'My Fair Lady' at Quintessence: Brio, music, and a closing truth for our moment
"My Fair Lady," through Dec. 23 at the Quintessence Theatre Group, is, I'm told, the group's first attempt at an adult classic musical. It's a success (Friday's house was packed with a singalong crowd), and I hope they do a lot more. It's an evening full of brio, heady emotions, the spectacle of people changing before your eyes, and a profound closing truth, all the more profound right now.
My Fair Lady, through Dec. 23 at the Quintessence Theatre Group, is, I'm told, the group's first attempt at a classic adult musical. It's a success (Friday's house was packed with a singalong crowd), an evening full of heady emotion, the spectacle of people changing before your eyes, and a profound closing truth, all the more profound right now.

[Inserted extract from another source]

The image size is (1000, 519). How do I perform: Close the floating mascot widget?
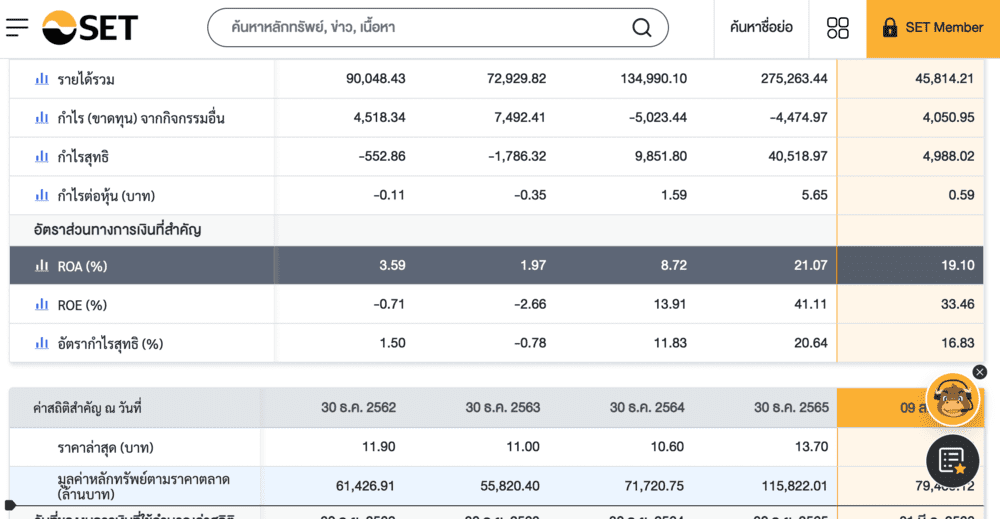[980, 372]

My Fair Lady gets the Quintessence treatment: intimate, stripped down, concentrating on character, language, and action. The audience sits on either side of a runway, with a piano at each end; despite abundant flubs, the pianists were at their best during the songs. Effective costumes, but no florid Edwardian sets: a couple of potted evergreens tell us we're at the ball, and a couch and desk signify Henry Higgins' office. With elegant, simple choreography by Kaki Burns, the ensemble (Rakeem Lawrence, Maya Lerman, and Jordan Dobson were especially delightful) dances right in front of us, driving home scene and character.
It's also an ethnically diverse production, although even with a lily-white cast, My Fair Lady takes aim in its own way at division. Henry (suave, beautiful-voiced Gregory Isaac, a Rex Harrison with even more grace, wit, and cluelessness) believes dialect is the key to class division, and he and his pal Col. Pickering (the play's conscience and chorus, expertly done by Doug Hara) see their experiment as a poke in its eye.
Hurray for Leigha Kato, this production's Eliza; she's terrific. On her website, Kato tells of her Japanese/Spanish/Mexican roots. I'm not going to tell you she gets the accents exactly right, but Kato handles the difficult vocals well and makes her own Eliza, a fighter from the start who wins over the audience instantly. The changes in Eliza emerge through a series of costumes, and Kato seems to inhabit each stage, taking on change (correct pronunciation, expanded dreams) while retaining her sense of self (determination, awareness, willing to proceed but nobody's puppet).
Disgraceful and lovable at once, mountainous Bradley Mott plays Alfred Doolittle, a dustman who, with his mates, wears the reflective safety vest of the public servant. And Lee Cortopassi as Freddy got the night's biggest blast of applause for "The Street Where You Live."
Director Alexander Burns, who deserves congratulations, points out that when the company planned this show, they had no idea of the cultural paroxysm we'd be in right now, when a congressman recently tweeted that diversity leads to a "lower quality of life." There is a submerged violence, a potential for abuse, in Henry. He jokes constantly of roughing up Eliza, and once almost raises his hand. Pickering sees that potential, but Henry doesn't until the end.
He has seen Eliza as a thing, not a person, until too late; even his mother, for this reason, is on Eliza's side. Kato is splendidly sure in the greatest kiss-off tune in American theater, "Without You." The closing handshake between teacher and student recognizes her and the future she can make on her own. This is a great holiday season to be doing My Fair Lady – and a great time to be seeing it.